Updated: Jul 19, 2022

My cardinal offense, the one that branded me, played out on a tennis court in late April. On the East End of Portland, Maine, there are a few courts open to the public as long as gym class isn’t in session. Waylon and I were finally getting in our first game of the year after him texting me on the two previous nice days and then both of us balking.

The prospect of losing Waylon as a tennis partner weighed on me more heavily than the loss of his friendship, which was circumstantial at best. At school we traveled in similar circles and had discovered via ugly small talk one morning early in our senior year that we were both looking for better people to play tennis with. Better as in more fun. I would not normally look to make a new friend so haphazardly, but I guessed accurately from our conversation that he was looking for the same type of play as me: uninvested. We had both done it, tennis, more seriously in high school, and Waylon and I sometimes talked about how a lot of our self-worth had gotten tangled up with our tennis achievements, common for high-schoolers, and were both glad that we’d grown out of that misconception and now played with nothing to prove on the court. We’d played just enough tennis at the exact right time in our lives so that we would never forget it, and now we just wanted to bask in the sport. After hesitantly setting up our first playdate, it came to pass that Waylon was the only person I would play tennis against for the rest of our time at school, and I’m pretty sure that vice versa was true.

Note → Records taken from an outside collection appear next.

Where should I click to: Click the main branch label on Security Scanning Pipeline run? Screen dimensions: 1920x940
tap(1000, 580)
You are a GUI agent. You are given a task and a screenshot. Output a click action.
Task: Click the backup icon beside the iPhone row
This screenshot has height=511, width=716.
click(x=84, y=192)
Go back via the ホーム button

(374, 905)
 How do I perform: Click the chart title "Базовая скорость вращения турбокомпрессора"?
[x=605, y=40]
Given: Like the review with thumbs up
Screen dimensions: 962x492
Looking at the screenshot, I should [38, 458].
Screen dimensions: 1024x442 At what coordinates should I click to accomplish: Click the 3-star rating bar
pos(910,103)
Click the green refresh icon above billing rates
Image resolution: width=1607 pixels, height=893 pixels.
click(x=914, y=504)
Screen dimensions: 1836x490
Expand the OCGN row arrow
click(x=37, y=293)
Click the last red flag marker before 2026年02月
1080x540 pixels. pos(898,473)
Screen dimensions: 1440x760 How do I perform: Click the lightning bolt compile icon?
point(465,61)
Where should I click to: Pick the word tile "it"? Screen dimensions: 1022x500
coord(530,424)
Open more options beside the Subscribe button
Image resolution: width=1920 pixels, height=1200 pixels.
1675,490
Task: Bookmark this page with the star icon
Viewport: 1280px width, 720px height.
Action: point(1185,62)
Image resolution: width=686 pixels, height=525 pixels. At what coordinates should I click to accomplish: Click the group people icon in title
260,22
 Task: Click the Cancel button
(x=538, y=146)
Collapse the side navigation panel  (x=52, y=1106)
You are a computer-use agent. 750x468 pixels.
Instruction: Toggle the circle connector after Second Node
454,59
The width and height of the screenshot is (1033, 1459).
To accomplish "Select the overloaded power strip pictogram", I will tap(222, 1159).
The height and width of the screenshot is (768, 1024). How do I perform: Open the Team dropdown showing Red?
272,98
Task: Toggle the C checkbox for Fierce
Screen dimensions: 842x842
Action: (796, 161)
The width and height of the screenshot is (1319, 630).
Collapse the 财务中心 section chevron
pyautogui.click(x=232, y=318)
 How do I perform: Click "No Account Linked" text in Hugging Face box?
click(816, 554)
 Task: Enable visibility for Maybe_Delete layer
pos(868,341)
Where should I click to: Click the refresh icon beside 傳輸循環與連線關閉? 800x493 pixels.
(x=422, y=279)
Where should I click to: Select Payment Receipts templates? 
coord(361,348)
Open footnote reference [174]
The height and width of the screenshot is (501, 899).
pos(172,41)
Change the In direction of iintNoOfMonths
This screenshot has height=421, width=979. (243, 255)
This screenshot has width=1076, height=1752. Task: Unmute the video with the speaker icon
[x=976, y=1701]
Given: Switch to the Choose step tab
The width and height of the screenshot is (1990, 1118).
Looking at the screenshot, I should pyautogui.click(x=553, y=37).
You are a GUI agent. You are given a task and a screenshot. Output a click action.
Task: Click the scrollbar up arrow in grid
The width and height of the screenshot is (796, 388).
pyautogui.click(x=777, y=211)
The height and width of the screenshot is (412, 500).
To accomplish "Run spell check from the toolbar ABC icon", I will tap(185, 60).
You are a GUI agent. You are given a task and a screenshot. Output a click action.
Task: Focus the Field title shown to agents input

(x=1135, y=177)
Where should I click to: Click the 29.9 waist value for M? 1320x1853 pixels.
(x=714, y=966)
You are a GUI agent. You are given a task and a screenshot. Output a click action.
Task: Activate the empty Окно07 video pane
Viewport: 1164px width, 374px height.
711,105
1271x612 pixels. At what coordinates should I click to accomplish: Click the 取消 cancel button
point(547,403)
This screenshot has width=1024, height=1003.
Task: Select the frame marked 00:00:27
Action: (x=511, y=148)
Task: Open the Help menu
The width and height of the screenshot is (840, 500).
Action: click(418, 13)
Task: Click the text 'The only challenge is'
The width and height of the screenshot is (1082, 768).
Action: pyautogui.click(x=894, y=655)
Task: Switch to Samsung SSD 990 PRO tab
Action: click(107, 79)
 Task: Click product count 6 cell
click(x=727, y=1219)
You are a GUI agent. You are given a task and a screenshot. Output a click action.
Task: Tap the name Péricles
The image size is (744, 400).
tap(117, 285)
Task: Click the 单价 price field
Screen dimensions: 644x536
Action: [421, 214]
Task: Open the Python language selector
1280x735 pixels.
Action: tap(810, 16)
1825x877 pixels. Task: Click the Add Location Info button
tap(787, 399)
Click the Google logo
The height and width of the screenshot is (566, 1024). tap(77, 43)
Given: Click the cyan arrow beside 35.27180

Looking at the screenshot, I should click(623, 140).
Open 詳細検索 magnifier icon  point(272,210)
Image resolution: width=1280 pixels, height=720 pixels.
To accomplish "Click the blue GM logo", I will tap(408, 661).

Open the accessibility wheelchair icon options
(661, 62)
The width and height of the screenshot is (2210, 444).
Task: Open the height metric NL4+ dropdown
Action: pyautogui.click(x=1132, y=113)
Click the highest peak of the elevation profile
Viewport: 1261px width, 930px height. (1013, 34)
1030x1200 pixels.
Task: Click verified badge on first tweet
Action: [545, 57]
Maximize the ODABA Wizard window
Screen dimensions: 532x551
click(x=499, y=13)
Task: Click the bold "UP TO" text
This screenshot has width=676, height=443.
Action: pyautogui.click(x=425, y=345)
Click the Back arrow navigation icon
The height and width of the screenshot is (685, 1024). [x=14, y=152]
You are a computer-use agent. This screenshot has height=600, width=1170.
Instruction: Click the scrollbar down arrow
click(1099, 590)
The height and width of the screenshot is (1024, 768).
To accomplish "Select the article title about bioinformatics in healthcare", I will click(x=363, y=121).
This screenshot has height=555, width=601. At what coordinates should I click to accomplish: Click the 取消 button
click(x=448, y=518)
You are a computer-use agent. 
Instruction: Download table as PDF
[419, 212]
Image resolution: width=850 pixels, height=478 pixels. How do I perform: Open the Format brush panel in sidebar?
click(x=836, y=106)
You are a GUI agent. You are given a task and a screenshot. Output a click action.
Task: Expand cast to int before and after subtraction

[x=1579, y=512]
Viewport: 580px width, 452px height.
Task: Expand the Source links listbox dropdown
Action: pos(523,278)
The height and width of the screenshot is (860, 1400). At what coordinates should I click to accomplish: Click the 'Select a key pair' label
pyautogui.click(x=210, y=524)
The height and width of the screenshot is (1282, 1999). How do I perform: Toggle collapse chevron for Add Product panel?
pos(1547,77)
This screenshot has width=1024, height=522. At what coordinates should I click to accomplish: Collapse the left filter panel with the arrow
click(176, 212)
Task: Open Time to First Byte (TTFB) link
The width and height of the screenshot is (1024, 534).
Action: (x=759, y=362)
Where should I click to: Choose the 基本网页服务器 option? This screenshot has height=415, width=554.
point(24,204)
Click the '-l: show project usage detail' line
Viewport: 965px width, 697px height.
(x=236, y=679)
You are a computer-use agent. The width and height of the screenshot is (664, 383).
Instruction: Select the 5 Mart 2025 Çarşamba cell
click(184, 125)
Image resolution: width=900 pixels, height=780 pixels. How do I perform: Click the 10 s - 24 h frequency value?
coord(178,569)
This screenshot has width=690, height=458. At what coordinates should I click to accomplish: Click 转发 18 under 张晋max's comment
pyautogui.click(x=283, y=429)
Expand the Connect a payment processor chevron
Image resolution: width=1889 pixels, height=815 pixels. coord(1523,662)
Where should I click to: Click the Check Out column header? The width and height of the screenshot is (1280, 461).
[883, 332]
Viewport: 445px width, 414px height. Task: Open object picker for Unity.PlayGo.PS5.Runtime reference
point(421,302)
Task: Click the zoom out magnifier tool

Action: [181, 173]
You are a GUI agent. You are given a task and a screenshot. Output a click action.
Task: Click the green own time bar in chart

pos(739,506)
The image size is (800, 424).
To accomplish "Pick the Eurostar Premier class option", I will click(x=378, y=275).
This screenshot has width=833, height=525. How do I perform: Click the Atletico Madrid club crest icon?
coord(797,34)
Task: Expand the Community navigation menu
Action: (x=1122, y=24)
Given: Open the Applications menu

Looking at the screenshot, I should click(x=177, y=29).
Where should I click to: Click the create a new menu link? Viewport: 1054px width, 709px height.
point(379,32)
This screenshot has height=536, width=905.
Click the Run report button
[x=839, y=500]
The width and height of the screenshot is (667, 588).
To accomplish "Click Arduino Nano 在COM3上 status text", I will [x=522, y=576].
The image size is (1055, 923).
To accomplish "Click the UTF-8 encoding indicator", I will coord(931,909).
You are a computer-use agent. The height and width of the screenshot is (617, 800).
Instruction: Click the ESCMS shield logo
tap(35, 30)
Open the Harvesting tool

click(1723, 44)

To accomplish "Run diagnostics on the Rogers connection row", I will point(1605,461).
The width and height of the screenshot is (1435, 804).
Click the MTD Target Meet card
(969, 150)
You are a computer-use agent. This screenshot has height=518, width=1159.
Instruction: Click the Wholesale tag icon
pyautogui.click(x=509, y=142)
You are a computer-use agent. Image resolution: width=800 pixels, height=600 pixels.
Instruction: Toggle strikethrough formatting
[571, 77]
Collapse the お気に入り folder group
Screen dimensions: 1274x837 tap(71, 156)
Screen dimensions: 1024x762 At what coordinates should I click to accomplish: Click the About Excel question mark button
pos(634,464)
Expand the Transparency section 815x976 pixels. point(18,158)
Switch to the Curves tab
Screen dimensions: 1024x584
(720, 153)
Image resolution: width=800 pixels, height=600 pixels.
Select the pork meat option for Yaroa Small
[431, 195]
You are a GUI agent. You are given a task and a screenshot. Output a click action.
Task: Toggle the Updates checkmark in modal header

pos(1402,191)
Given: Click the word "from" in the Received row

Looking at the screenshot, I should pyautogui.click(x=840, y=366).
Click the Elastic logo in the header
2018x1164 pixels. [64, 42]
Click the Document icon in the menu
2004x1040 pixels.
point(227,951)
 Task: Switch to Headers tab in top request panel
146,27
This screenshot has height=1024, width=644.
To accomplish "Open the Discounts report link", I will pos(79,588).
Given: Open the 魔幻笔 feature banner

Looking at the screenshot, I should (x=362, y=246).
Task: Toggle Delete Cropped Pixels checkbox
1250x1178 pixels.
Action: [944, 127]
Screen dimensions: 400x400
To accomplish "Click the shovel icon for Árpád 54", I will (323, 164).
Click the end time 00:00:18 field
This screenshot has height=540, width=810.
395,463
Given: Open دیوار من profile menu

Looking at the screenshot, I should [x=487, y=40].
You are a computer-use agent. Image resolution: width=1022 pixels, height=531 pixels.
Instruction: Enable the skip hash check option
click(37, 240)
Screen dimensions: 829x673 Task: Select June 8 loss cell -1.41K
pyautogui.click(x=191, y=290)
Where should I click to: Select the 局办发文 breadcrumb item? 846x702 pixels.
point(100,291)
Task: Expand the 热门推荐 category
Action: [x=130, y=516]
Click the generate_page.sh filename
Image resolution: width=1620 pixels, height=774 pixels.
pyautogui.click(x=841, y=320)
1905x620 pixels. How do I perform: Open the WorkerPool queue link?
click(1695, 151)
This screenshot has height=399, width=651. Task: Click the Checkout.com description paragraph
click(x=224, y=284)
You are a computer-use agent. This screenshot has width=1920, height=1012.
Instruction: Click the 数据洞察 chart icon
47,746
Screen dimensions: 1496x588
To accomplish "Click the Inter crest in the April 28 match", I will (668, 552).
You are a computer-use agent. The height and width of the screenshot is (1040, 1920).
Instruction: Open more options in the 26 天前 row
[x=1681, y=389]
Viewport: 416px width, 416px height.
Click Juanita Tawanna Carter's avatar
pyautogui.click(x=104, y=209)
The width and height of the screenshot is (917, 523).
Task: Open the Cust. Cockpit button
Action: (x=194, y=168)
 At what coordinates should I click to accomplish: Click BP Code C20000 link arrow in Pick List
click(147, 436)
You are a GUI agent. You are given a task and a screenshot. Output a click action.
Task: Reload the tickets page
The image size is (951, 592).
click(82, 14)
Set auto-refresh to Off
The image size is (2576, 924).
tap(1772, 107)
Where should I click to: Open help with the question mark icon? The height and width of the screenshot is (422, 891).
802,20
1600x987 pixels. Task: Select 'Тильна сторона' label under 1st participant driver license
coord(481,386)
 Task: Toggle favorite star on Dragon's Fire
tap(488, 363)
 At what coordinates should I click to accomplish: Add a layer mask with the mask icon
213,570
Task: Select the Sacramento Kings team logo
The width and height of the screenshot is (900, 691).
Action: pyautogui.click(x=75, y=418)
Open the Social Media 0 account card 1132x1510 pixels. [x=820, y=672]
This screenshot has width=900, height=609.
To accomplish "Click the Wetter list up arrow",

If there were quantitative measurements of recreational tennis skill, our data points would be snuggled together on the graph. I appreciated how the evenness of our abilities combined with the pretense of taking it easy eliminated the risk of anybody getting pissed off. I would have done anything to avoid that. I never vocalized it for fear of troubling Waylon and I’s situation, but I would always much rather lose a game if it meant everyone was happy. I felt strongly that competition was the worst part of games, the easiest way to ruin them, especially when so many people were prone to getting upset by loss. That to me was a slightly detestable ego thing that I was glad not to suffer from but was happy to accommodate, because it’s easy to do so when you’re fiercely motivated by a fear of confrontation. If I got trounced, great, who cares. If I was significantly better, I would measure my play accordingly to keep things balanced and adjust based on my opponent’s temperament, or maybe not even play against them in the first place. Waylon was perfect for me, and perhaps I for him, because I could play really hard, as best as I could, and it would always be even-keeled.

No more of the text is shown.